But when the witness who gave the testimony admits on the hearing to set aside the judgment that the material testimony which he gave on the trial in which the judgment was obtained was untrue, and when the party who introduced that testimony, and allowed it to stand in the record as true, and thus vouched for it as true and obtained judgment by that use, admits on the second hearing that he personally knew at the time of the original trial that the testimony in question was untrue, then the existence of the fatally poisonous elements are clearly established; they are admitted; and there is nothing left under the law except to enforce the rule and set aside the judgment. This is not a case, as was Cummins v. State, 144 Miss. 634,110 So. 206, where the facts were merely that a witness recanted; and that case has no sort of pertinent application here; for here the state knew at the time of the original trial that the testimony of the witness was untrue and nevertheless used it, and this latter is the point that makes a complete and controlling differentiation.

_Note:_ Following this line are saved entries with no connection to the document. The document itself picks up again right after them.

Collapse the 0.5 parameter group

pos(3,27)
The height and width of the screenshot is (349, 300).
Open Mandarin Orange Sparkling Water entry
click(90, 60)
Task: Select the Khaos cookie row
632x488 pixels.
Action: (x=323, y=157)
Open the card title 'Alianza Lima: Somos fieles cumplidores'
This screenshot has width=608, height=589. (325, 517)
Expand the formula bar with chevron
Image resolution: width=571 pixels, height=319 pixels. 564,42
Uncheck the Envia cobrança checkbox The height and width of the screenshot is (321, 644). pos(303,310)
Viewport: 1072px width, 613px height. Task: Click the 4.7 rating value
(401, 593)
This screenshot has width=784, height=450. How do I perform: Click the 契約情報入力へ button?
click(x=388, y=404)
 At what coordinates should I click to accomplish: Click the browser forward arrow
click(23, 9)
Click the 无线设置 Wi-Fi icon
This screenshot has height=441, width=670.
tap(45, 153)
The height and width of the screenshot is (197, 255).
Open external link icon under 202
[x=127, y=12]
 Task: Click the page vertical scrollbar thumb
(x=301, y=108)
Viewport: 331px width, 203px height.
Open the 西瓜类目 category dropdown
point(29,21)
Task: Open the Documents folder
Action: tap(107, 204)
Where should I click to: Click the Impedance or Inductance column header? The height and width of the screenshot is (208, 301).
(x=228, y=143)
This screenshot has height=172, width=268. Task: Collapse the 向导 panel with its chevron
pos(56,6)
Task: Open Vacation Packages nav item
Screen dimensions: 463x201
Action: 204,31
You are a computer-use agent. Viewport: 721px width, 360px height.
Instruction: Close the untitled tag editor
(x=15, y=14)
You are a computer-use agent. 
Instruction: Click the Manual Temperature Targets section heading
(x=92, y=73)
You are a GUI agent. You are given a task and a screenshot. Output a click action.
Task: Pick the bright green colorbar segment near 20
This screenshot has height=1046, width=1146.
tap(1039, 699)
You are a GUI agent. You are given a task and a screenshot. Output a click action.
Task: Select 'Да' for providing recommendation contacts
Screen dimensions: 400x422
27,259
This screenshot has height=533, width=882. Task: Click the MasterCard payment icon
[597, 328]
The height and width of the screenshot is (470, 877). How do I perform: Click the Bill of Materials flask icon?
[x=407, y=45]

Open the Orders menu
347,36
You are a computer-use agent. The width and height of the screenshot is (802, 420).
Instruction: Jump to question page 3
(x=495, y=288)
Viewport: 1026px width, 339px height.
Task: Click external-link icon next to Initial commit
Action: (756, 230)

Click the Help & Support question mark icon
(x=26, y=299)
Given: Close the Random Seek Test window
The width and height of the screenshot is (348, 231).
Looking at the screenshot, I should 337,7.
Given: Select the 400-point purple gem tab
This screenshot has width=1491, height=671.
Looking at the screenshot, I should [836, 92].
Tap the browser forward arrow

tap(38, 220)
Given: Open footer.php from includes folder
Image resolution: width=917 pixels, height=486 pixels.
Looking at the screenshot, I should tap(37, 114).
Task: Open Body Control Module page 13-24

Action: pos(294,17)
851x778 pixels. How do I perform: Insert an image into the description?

In my dissenting opinion in this case, Carraway v. State,167 Miss. 390, 406, 148 So. 340, relying upon the principles above stated, I called attention to the fact that the record as then before the court showed that a material part of the testimony by which the verdict of guilty was secured, and without which an impartial jury might not have convicted at all, was the testimony of the deputy sheriff that the accused had made to him in the immediate presence of the district attorney a direct and unqualified confession of guilt, when on the motion for a new trial the deputy sheriff admitted that no such confession was made, and the district attorney admitted *693 that he knew, and knew all the while, that no such confession was made, and I there insisted that such a judgment so obtained was, in the eyes of the law, a fraud, whatever the motives were, and although there was no conscious wrong intended. The effect upon the jury, the operative effect, the legal effect, is the determinative point.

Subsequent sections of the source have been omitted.